Willkommen waren die Deutschen aus Schlesien, aber nicht bei allen Castrop-Rauxelern: „Wir hängten die Wäsche auf – draußen auf der Wiese –, da haben uns die deutschen Leute, die hier schon lange wohnten, die Leinen durchschnitten und uns beschimpft mit: ‚Schweinepolacken, haut dahin ab, wo ihr herkommt‘“, erzählt Rita Kottysch. Auch die Fenster wurden beschmiert mit dem Wort „Polacken“. In der Schule musste ihr Sohn Achim ähnliche Beleidigungen über sich ergehen lassen – nicht nur von Mitschülern, sondern auch von Lehrern.
„Das konnten wir alle nicht richtig ertragen. Ich habe sehr darunter gelitten“, sagt Rita Kottysch heute. Sie bekam drei Magengeschwüre und wurde schwer krank. Schnell betreut sie den Umzug nach Castrop-Rauxel. „Ich habe zu meinem Mann immer gesagt: ‚Ich will wieder nach Oppeln zurück, auch wenn ich auf Apfelsinnenkisten wohnen muss‘“, erinnert sie sich. „Aber das ging nicht mehr. Das war auch politisch nicht mehr machbar.“
Tausende Kilometer im Reisebus
Sie musste sich also mit dem neuen Zuhause arrangieren. Im September 1959, etwa ein Jahr nach der Ankunft in Castrop-Rauxel, zieht die Familie aus der Unterkunft in eine Siedlung auf Schwerin. Damals wohnen hier zur Hälfte Flüchtlinge und zur anderen Hälfte Zechenarbeiter, sagt Rita Kottysch. 65 Jahre später sei sie heute die letzte Verbliebene. Mit 89 Jahren hat sie alle anderen überlebt. Fünf Kinder zog sie in der Pestalozzistraße groß und zeitweise bewohnte die Familie gleich drei Wohnungen in dem Mehrfamilienhaus. Inzwischen wohnt Rita Kottysch alleine hier. Die Kinder sind längst erwachsen und haben selbst schon Kinder und Enkel und ihr Mann Heinz starb 2013 im Alter von 78 Jahren. „Ich hatte einen guten Mann“, sagt sie.
Zu Besuch nach Oppeln fuhr Rita Kottysch trotzdem bis auf ein Mal immer alleine. Er konnte und wollte nicht mehr zurück in die alte Heimat. Sie schon – und wie: 32 Mal war die seit den 80ern in Oppeln. Tausende Kilometer fuhr sie zweimal pro Jahr alleine mit dem Reisebus nach Polen und zurück. Warum? „Ich hatte Sehnsucht nach meinen Freundinnen, meine Heimat und der Kirche.“ Immer wieder nimmt sie den weiten Weg auf sich. Doch auch in der neuen, zweiten Heimat engagiert sie sich. Rita Kottysch ging mit vielen Castrop-Rauxeler Kindern schwimmen, kochte Bigos für die gesamte Nachbarschaft und sammelte immer wieder Spenden für die gute Sache.

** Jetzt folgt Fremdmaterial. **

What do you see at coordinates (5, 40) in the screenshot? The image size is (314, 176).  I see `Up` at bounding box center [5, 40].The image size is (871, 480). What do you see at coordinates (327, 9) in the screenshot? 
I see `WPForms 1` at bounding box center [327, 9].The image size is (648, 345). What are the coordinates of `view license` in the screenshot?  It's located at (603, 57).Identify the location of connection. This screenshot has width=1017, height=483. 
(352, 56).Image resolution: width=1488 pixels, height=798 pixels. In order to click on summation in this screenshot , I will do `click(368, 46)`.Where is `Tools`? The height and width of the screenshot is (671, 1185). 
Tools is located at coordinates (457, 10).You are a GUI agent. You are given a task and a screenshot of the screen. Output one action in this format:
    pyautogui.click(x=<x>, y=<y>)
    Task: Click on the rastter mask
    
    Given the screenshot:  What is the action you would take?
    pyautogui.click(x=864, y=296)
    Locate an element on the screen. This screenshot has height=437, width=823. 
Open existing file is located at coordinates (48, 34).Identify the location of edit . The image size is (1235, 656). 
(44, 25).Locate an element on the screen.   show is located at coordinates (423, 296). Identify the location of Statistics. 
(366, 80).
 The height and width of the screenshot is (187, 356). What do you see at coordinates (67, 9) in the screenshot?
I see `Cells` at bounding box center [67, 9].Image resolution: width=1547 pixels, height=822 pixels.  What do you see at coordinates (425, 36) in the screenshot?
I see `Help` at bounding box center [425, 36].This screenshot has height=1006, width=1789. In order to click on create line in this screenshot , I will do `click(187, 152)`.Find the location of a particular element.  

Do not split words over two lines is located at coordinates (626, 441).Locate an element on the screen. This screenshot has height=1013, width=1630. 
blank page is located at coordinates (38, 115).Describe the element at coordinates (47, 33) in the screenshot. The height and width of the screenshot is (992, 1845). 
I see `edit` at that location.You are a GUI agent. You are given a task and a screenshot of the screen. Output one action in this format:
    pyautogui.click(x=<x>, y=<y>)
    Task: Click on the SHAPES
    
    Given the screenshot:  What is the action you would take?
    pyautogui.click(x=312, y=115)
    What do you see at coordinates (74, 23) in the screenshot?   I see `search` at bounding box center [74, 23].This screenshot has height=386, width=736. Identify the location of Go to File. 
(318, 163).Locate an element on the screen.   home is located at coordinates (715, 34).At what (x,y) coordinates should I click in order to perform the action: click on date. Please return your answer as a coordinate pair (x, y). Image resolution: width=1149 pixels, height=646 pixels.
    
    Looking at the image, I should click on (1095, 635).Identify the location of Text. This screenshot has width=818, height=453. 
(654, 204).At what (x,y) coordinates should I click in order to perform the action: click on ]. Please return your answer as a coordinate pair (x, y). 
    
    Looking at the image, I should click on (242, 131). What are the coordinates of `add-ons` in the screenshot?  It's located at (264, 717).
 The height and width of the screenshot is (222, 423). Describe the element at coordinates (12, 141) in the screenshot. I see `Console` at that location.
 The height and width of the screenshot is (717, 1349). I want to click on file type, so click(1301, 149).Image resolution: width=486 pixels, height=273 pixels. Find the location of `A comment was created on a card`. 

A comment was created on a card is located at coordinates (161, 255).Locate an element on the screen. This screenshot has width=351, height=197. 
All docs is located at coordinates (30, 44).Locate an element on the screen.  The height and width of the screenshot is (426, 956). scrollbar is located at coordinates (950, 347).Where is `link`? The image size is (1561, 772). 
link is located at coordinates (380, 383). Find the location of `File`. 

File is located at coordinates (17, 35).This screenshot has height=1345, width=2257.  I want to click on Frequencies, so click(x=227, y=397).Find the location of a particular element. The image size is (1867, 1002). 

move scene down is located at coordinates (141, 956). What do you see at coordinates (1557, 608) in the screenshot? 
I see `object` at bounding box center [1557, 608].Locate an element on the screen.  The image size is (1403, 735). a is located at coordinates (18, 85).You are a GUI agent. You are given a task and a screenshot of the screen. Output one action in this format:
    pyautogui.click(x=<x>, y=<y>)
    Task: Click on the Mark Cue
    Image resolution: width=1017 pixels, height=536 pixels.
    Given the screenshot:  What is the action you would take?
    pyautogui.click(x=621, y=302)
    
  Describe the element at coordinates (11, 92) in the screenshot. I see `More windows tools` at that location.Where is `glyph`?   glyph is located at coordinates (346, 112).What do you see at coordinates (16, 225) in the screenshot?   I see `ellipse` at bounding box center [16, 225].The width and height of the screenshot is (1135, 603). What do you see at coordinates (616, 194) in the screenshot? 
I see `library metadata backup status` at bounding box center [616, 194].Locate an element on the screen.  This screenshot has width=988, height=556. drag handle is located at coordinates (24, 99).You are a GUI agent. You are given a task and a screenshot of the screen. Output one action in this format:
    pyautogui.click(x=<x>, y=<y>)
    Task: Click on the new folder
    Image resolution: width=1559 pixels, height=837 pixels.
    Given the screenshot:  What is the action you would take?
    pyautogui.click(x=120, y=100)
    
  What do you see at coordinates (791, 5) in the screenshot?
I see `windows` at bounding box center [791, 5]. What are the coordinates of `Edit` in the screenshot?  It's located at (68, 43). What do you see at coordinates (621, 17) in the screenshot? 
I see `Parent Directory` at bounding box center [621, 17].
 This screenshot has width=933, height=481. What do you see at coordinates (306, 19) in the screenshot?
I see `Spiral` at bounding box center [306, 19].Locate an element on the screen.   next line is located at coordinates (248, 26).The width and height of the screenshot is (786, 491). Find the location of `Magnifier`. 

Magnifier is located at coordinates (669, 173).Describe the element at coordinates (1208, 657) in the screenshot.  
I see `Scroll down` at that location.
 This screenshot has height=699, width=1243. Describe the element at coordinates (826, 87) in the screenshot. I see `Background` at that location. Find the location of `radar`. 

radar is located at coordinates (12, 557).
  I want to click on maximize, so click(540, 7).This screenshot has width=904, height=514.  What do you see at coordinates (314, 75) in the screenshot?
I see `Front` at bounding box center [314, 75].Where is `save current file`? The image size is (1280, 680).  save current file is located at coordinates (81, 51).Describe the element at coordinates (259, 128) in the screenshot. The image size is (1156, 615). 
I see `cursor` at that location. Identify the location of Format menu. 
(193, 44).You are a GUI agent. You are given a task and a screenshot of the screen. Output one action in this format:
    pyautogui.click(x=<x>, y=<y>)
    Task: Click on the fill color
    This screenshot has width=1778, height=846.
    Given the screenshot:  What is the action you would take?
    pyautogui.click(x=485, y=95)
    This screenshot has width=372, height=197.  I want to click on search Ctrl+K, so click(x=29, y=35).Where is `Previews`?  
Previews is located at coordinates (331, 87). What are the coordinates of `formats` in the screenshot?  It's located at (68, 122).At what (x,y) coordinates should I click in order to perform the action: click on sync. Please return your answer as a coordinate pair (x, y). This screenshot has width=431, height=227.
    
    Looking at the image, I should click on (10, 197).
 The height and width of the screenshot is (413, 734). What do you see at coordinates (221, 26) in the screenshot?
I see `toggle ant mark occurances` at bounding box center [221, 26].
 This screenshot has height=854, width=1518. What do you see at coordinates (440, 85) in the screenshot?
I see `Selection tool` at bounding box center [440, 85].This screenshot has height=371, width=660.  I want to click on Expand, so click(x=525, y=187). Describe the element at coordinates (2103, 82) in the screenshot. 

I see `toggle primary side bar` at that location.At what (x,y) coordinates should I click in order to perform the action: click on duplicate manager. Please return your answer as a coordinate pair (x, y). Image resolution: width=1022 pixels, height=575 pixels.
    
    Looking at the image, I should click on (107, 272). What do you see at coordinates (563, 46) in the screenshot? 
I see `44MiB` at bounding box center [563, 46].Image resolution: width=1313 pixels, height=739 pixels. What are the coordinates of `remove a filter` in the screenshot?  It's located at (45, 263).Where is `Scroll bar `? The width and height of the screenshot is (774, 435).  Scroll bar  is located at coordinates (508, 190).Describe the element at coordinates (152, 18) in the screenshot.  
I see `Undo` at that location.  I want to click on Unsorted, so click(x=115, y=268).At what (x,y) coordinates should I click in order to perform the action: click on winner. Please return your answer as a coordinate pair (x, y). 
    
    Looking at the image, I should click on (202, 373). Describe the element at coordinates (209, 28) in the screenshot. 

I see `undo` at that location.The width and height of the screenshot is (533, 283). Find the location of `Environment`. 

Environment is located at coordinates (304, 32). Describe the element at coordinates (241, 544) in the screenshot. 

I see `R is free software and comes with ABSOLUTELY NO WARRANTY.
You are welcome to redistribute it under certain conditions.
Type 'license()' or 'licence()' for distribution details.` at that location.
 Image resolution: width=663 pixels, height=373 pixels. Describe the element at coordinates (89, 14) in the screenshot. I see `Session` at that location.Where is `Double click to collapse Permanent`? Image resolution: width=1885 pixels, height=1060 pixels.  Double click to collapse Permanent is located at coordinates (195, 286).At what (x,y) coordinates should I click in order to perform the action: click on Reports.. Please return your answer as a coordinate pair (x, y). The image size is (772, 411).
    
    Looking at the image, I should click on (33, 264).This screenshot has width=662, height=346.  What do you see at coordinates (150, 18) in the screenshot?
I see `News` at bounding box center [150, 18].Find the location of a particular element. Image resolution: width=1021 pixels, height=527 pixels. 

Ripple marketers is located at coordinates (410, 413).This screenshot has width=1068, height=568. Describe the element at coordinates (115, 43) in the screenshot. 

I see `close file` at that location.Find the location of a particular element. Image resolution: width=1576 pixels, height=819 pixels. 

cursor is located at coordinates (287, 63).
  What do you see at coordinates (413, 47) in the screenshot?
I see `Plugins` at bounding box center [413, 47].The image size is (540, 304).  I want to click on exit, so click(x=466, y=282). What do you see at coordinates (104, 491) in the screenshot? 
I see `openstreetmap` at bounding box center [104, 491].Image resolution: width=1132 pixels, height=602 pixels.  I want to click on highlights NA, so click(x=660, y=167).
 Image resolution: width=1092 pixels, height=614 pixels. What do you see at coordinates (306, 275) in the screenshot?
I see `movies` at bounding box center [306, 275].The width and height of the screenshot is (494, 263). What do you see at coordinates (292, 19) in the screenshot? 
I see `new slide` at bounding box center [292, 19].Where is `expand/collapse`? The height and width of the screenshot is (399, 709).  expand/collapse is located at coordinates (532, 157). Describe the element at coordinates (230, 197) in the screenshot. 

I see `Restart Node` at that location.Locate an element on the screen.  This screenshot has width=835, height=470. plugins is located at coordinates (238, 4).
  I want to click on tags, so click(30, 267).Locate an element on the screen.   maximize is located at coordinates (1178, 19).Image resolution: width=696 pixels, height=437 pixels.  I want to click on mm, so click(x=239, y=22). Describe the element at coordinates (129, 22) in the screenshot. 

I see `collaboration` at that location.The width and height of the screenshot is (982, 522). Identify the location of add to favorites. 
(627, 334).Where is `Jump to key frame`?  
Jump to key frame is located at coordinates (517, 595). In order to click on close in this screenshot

Im Juni wird Rita Kottysch im Juni 90 Jahre alt. Das möchte sie feiern. Ein Bekannter hat ihr schon die passenden Einladungskarten ausdrucken lassen. Vor allem die Familie wird kommen, ihre Freundinnen aus Schlesien alters- und krankheitsbedingt eher nicht. Und was wünscht sich Rita Kottysch? „Jetzt werde ich 90 Jahre alt und ich Idiot denke immer noch darüber nach, wie ich nochmal nach Oppeln komme.“
Hinweis der Redaktion: Dieser Artikel erschien ursprünglich am 20. April 2024.